After writing the complete plan, check it against these four criteria. Fix issues inline — no need to re-review:
1. Spec coverage — Skim every requirement in the spec. Can you point to a task that addresses it? List any gaps and add tasks for them.
2. Criteria clarity — Read each acceptance criterion aloud. Can you confirm it true or false from a command's output, without judgment calls? Vague criteria ("error handling is correct") must be made specific ("a request with a missing API key returns HTTP 401 with body {error: 'unauthorized'}").
3. Dependency correctness — Trace the dependency graph. No circular dependencies. Tasks within the same wave touch different files. Wave ordering is logical (research before build, build before integrate).
4. Agent assignment — Every task has an agent. The agent type matches the work. No task is assigned to critic or sentinel except for explicit review tasks at the end.
5. Code-free check — Read each task. Does any acceptance criterion contain a code block, numbered step sequence, or function signature? If so, convert it to an intent statement and verifiable criterion.

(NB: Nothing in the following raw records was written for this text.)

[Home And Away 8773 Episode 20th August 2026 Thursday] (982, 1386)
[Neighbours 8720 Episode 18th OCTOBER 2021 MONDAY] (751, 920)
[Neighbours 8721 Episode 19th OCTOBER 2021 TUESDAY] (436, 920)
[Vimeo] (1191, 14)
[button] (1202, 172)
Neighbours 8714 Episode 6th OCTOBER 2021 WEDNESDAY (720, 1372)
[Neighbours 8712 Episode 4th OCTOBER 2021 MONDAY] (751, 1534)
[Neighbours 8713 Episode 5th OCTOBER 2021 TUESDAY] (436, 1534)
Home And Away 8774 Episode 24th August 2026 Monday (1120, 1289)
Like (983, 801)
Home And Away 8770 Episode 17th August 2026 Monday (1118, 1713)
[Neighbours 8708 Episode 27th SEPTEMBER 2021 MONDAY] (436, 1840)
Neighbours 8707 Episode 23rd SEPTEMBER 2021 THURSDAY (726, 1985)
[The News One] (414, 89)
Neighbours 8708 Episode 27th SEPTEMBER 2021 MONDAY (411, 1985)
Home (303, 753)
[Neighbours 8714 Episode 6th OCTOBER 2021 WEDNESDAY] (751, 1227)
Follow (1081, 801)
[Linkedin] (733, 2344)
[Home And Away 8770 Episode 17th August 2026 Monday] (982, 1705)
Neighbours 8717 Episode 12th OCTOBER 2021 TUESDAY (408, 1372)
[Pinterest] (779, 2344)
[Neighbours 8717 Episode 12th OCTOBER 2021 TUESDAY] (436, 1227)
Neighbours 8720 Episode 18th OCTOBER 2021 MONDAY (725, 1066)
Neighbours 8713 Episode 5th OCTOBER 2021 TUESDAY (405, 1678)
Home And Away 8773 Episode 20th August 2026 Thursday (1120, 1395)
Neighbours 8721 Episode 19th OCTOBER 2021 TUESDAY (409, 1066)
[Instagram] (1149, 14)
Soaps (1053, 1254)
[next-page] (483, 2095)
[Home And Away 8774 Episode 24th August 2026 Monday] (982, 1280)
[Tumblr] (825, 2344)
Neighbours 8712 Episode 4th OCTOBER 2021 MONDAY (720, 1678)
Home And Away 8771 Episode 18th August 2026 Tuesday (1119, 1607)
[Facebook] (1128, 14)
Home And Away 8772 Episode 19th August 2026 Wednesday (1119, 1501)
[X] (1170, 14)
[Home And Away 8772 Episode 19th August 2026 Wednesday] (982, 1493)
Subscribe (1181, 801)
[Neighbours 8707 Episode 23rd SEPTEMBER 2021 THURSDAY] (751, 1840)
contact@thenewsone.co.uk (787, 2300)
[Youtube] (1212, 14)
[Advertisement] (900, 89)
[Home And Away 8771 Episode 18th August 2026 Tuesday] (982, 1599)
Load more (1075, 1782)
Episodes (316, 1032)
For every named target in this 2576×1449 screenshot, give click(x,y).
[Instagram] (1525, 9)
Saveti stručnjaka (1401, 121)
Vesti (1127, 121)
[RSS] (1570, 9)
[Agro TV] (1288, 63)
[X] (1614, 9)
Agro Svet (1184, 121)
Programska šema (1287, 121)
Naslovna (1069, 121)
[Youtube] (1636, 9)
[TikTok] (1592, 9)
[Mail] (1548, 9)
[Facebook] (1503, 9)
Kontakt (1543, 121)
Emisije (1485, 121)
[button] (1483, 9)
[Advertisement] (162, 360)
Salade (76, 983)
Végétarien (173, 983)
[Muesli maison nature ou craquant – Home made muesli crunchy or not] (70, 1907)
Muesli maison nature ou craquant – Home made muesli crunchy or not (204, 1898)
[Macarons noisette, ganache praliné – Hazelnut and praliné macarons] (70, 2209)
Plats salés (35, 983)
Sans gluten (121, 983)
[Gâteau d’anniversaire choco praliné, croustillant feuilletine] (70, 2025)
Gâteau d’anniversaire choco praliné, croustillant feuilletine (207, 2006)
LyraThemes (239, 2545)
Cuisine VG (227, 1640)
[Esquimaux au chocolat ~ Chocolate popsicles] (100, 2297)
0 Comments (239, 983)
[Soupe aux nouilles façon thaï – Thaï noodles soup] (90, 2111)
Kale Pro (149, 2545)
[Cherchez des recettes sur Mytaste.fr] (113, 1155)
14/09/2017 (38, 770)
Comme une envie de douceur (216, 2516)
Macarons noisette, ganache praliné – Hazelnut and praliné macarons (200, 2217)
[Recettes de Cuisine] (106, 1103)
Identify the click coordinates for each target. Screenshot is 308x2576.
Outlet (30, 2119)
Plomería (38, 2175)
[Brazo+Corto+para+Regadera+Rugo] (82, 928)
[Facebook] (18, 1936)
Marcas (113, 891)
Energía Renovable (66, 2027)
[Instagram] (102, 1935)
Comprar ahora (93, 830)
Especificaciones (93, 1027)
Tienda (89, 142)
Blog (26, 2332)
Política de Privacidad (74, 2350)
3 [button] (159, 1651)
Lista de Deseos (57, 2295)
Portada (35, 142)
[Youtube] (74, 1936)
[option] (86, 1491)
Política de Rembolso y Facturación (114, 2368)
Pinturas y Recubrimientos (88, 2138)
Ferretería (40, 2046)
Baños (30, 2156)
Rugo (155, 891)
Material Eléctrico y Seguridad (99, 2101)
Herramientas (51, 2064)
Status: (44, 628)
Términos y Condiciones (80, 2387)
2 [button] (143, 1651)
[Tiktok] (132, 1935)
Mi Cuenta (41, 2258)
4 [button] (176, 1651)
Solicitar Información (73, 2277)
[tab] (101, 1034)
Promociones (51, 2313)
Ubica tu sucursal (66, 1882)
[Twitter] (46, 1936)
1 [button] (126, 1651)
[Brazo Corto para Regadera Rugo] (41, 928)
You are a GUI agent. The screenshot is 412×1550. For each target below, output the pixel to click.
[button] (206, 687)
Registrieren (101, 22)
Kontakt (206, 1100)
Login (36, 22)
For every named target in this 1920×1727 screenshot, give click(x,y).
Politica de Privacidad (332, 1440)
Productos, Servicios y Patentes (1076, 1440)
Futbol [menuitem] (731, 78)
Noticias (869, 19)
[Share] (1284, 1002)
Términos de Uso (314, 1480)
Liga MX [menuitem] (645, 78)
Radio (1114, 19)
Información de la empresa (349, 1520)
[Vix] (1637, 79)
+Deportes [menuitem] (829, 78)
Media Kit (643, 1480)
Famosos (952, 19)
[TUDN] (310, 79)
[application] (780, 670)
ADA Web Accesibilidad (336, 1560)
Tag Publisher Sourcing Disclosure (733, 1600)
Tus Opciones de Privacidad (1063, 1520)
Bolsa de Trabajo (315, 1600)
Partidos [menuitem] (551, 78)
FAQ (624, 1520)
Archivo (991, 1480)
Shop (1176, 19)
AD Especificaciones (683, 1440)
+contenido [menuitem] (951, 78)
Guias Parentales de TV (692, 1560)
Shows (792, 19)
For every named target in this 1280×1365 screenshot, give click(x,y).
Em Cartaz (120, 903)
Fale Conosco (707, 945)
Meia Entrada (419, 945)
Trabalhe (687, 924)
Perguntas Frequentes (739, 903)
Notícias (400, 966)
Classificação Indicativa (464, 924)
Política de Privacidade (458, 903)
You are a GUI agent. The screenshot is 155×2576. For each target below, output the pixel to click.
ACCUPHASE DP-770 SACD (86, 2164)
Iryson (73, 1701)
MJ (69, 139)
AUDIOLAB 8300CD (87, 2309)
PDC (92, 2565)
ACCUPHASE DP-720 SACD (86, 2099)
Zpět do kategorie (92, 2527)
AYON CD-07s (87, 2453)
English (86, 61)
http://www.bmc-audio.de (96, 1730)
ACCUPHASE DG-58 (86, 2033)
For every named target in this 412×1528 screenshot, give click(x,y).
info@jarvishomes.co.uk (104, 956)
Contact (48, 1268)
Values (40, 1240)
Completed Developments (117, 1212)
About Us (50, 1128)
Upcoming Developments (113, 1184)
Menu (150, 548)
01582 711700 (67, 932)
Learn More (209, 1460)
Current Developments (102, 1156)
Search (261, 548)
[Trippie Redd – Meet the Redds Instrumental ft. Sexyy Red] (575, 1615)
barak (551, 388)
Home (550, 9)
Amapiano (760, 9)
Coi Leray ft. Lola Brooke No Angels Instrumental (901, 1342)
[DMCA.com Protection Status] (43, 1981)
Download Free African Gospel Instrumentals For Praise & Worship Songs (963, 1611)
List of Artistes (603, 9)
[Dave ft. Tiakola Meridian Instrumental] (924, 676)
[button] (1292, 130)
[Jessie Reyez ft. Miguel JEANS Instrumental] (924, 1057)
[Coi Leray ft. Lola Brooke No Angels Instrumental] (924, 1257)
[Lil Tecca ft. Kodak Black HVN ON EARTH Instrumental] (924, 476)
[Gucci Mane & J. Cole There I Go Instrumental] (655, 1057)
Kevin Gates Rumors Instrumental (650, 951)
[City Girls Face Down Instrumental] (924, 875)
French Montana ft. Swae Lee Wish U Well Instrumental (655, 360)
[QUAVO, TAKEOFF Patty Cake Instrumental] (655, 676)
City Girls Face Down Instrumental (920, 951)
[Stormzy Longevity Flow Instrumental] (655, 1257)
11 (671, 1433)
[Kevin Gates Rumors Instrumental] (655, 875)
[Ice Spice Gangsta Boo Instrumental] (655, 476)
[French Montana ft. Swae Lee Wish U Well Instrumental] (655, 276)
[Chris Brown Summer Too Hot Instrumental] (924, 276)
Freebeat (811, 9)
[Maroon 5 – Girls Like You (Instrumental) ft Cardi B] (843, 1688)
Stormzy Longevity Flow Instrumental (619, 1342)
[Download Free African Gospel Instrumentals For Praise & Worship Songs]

Every plan must begin with the four-line header (Goal, Spec, Language, Crew). The Language and Crew fields are detected, not assumed:
Cargo.toml (Rust), pyproject.toml (Python), tsconfig.json or package.json (TypeScript)grep '"version"' ~/.claude/plugins/cache/fakoli-plugins/fakoli-crew/*/.claude-plugin/plugin.json 2>/dev/null \
| head -1 | grep -o '"[0-9][0-9.]*"' | tr -d '"'
If the file does not exist, fakoli-crew is not installed — note "generic subagents" in the plan header.After saving the plan, announce:
"Plan saved to
<path>. Handing off to/flow:execute."
Then invoke /flow:execute with the plan file path.